Here are some ideas on how to use core vocabulary or switches while watching American Idol:


  • Come up with some descriptive comments to say during and immediately after each performance. Record them on one-button switches.  Practice the sequence of the phrases using core vocabulary.  He was great!  I did not like that one.  She sounds terrible!
  • Compose Tweets (with hashtags of course) and post them online. Look at this tweet from last week's show.  Can you see the core vocabulary?


  • Print off a list of the night's performers prior to the showing. Then rate each performance by giving descriptive comments regarding sound quality, stage presence, dancing skills, song choice, and an overall score. Her dancing was good.  His singing was awful.  I liked that song.  She sounds awesome!  I give him a 10!
I did this activity with my high school age severe cognitive impairment classroom last year.  It was one of those great speech therapy sessions where the students were all engaged.  I was able to set up a variety of communication opportunities with my switch users and my communication device users.  For some, we even simplified the activity to just practice the sequences I like it. and I did not like it.  This turned out to be a great, age-appropriate activity for these students!  Whichever way you decide, keep doing naturally occurring activities like this at home and school.  This promotes novel opportunities to communicate and lots of repetition to learn.

Friday, December 18, 2015

Using Core Vocabulary to Express Feelings with Inside Out

I'm most definitely on the core vocabulary bandwagon.  Anytime I see an opportunity to engage students in using their augmentative and alternative devices, I jump at the chance.  While perusing Facebook, I came across a post featuring the Inside Out characters written by Rachael M. Langley.  She has been using the hashtag #ICanDoMoreThanRequest to emphasize that communication is much more than requesting/asking for things.  (FYI, the hashtag is on Twitter too.)  

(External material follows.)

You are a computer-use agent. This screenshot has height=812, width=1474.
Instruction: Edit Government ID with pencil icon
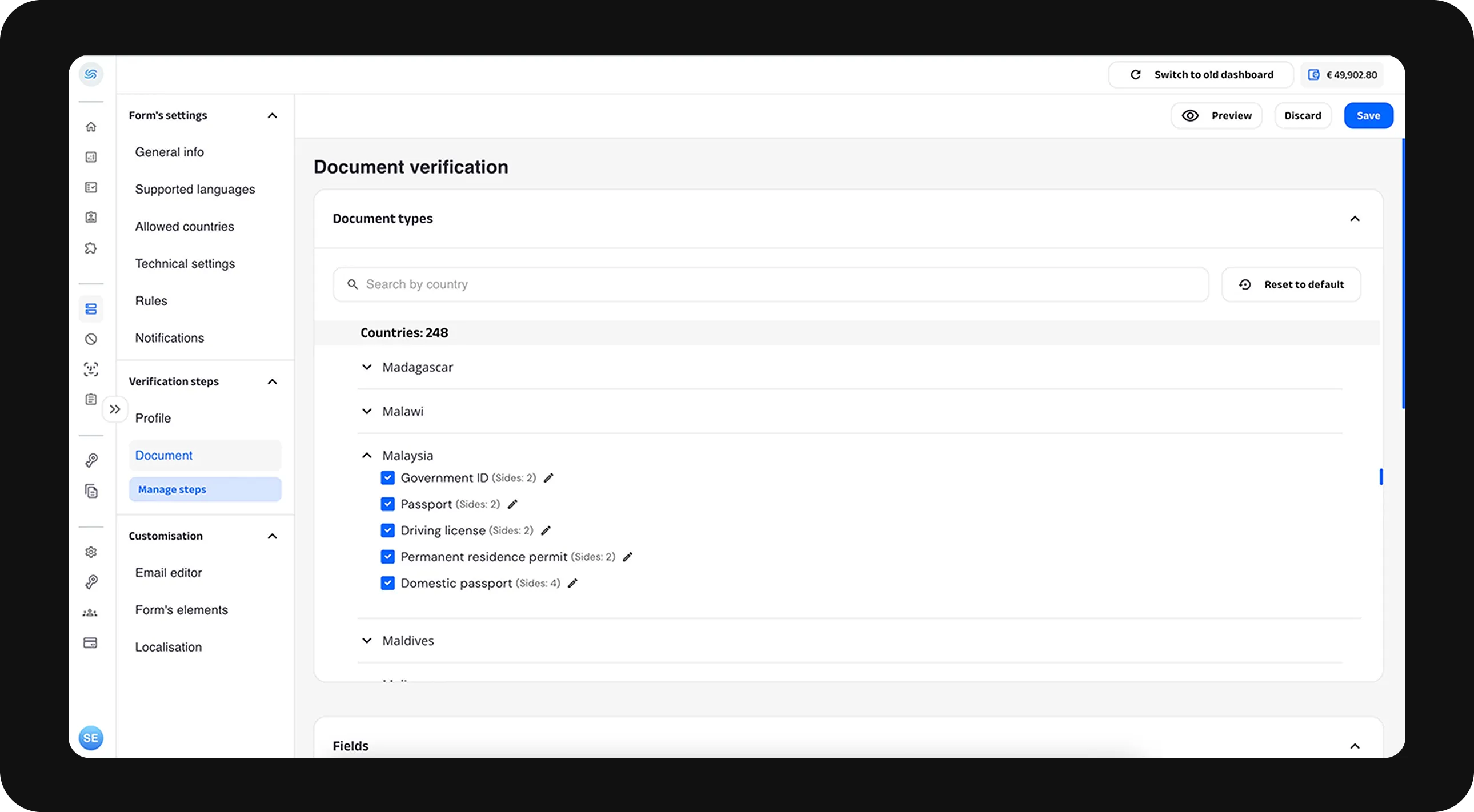[548, 478]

To do this activity, I used SMART Notebook (you can use PowerPoint or Google Slides) and copied pictures from Google Images.  I did this push-in activity with two groups (12-20 kids).  First, we brainstormed and listed Things that Make Us Feel ____ (anger, fear, disgust, sadness, and joy).  Then we listed Things that We Say When We Feel _____.  I provided a sheet with talking bubbles for each feeling.  The kids had to write in at least four per feeling.

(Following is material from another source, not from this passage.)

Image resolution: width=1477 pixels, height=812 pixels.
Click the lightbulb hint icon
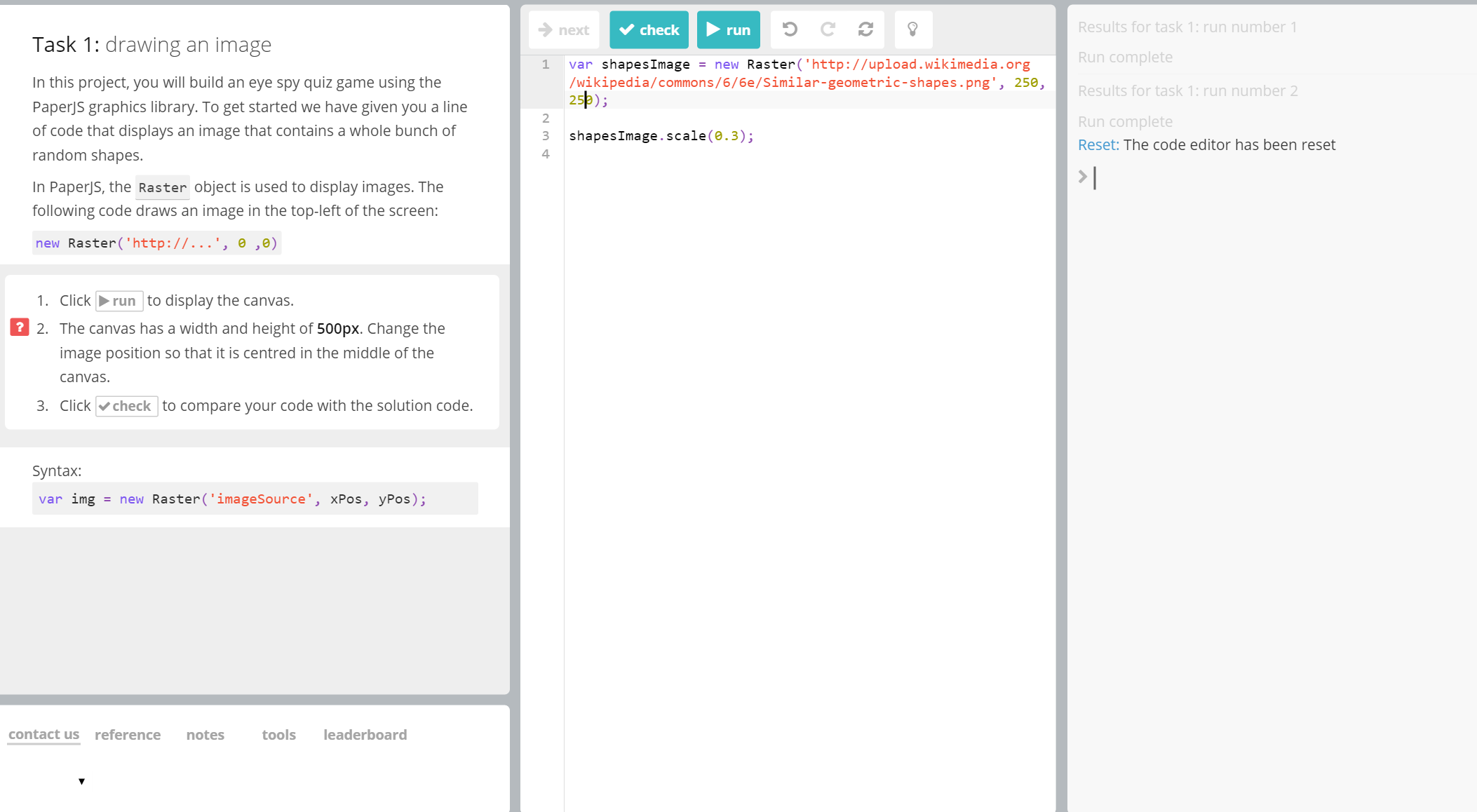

The kids were really engaged and provided a lot of comments for my AAC users to use.  The comments were age-appropriate and used much of the core vocabulary.  The AAC users were able to provide some novel, spontaneous responses to the questions (e.g. "What are some things that make you feel fear?").  I did this activity for three weeks (45 minute sessions).  We finished off the lesson with a video modeling project by demonstrating what we say when we experience these emotions.  I'd love to show you the finished product, but I don't have permission from all of my families.  Just picture it as something awesome.  The kids love seeing themselves up on the SMARTBoard and it reinforced the skill that was taught.  After I showed them their video, I showed them a JibJab video with the song "Happy" by Pharrell Williams starring the students.  If you haven't done JibJab with your students, it's a must do.

Overall, I'd say our favorite emotion to talk about was disgust.  We were certainly able to list many disgusting things.  After talking about disgust, I came up with even more ideas.  I'll share those in a future blog post.  How about you?